According to the charges, Michael Domecq and his co-conspirators diverted approximately $14.6 million out of Domecq Importers, with the assistance of outside vendors of advertising and display materials and services who did business with the company. These outside vendors invoiced Domecq Importers for goods never produced or services never performed. Michael Domecq and his co-conspirators approved the phony invoices for payment and had Domecq Importers pay them. The outside vendors, after receiving payment, issued checks to shell corporations controlled by Michael Domecq and his co-conspirators. These checks were usually deposited in the conspirators' offshore bank accounts in Aruba and the Bahamas. None of the conspirators paid income taxes on this money.
Domecq Importers Inc. was an American subsidiary of Allied Domecq P.L.C., the world's second-largest liquor company. In September 1998 Domecq Importers Inc. was combined with Hiram Walker & Sons Inc. to create Allied Domecq Spirits USA, of Westport, Connecticut. That company is a subsidiary of Allied Domecq P.L.C. of London, England, a $7 billion company with more than 70,000 employees worldwide. Allied Domecq Spirits USA, imports and distributes numerous brands of liquor, including Sauza tequila (the world's fastest growing spirits brand), Kahlua liqueur (America's leading imported liqueur), Presidente brandy, Courvoisier cognac, and Beefeater gin.

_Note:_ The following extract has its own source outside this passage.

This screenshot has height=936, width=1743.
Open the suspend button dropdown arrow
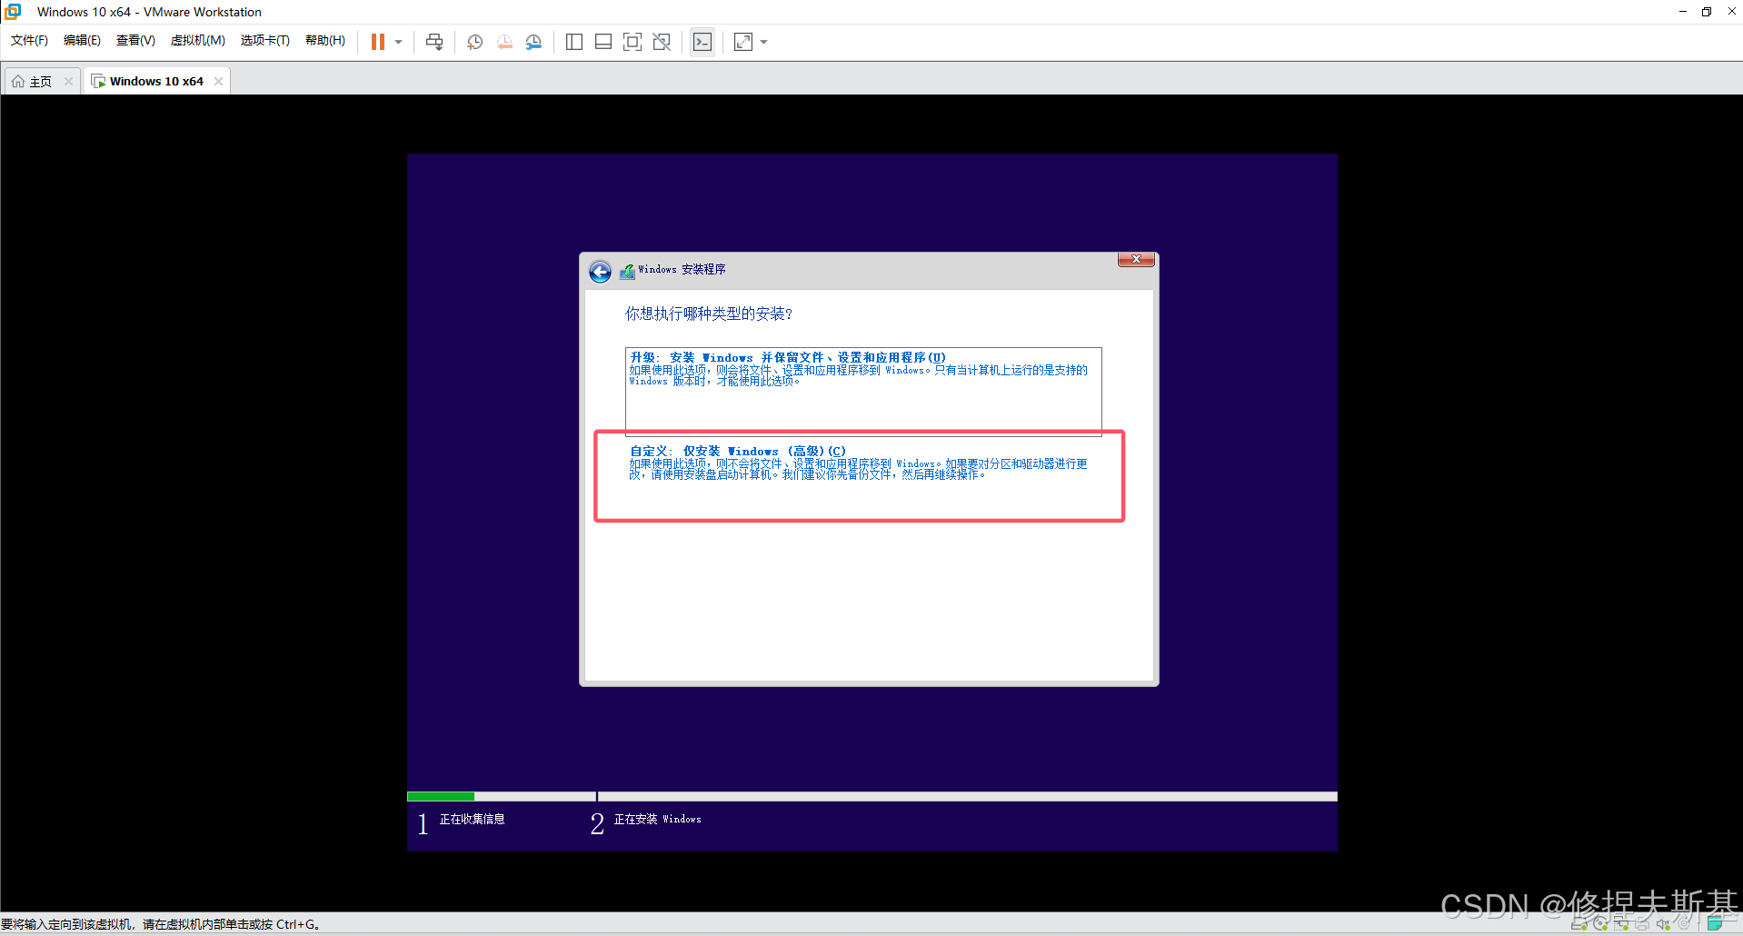pos(397,42)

The Domecq family has been prominent in the liquor business worldwide since at least 1816, when Pedro Domecq, a forebear of Michael Domecq, acquired a sherry and brandy company in Spain and gave it his name. Michael Domecq was a resident of Greenwich, Connecticut, when the investigation began. He currently resides in Spain and claims Spanish citizenship.

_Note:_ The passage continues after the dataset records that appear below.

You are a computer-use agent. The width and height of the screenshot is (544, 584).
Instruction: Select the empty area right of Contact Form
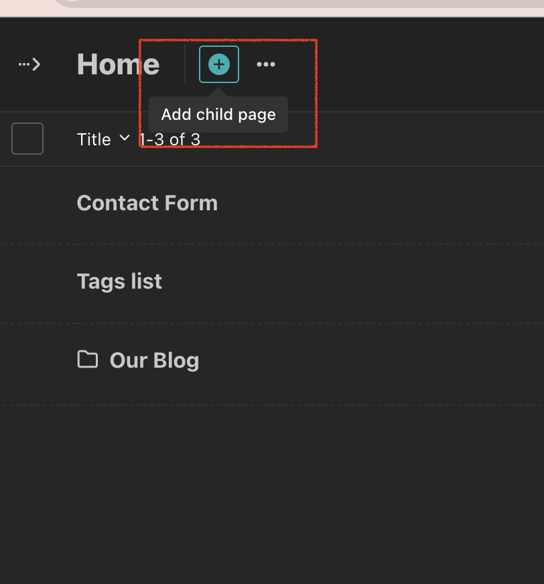[x=380, y=205]
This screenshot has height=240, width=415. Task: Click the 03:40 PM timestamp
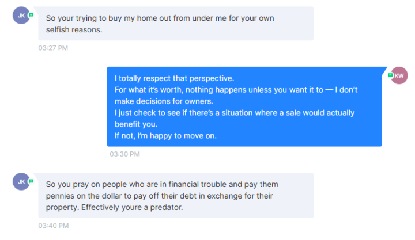(x=53, y=226)
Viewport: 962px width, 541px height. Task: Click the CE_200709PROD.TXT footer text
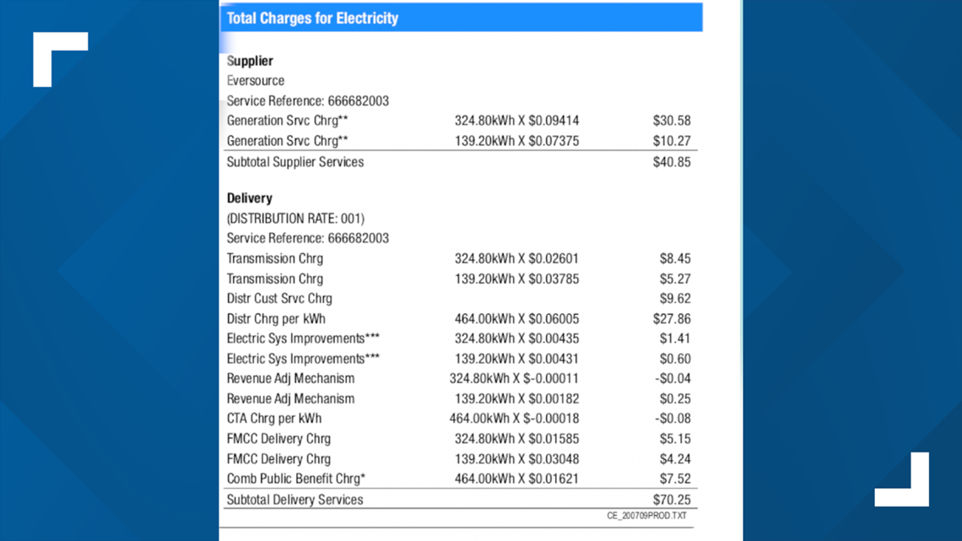tap(646, 516)
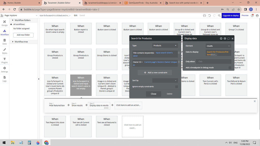
Task: View info for the Display data action
Action: click(225, 39)
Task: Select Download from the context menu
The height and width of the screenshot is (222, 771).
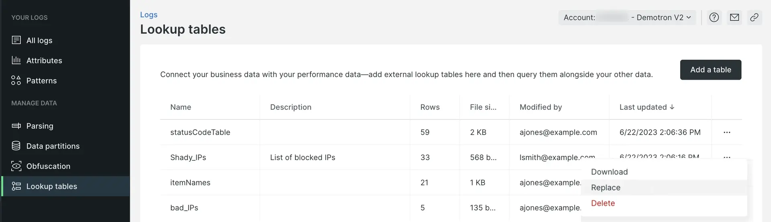Action: coord(609,172)

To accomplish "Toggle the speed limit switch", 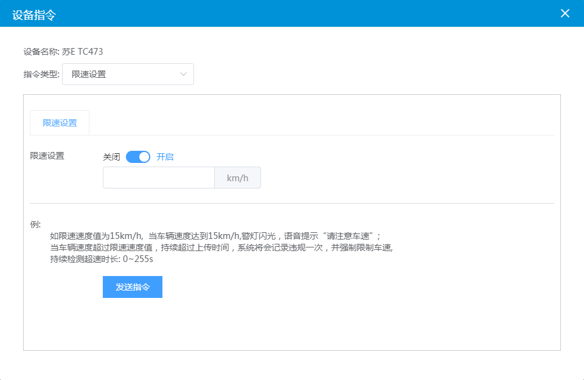I will pyautogui.click(x=138, y=157).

The maximum penalty for an individual convicted of money laundering is a term of imprisonment up to 20 years, three years of supervised release, and a fine of the greater of $500,000 or twice the value of the property involved in the transactions.
The maximum penalty for an individual convicted of conspiracy, mail fraud, or income tax evasion is, for each count of conviction, a term of imprisonment up to five years, three years of supervised release, and a fine of the greatest of $250,000, twice the gross pecuniary gain derived from the offense, or twice the gross pecuniary loss caused to the victims of the crime.
The prosecution of Michael Domecq is the result of a joint investigation between the Antitrust Division's New York Field Office and the United States Attorney's Office for the Southern District of New York, with the assistance of the Federal Bureau of Investigation and the Internal Revenue Service. The investigation is continuing.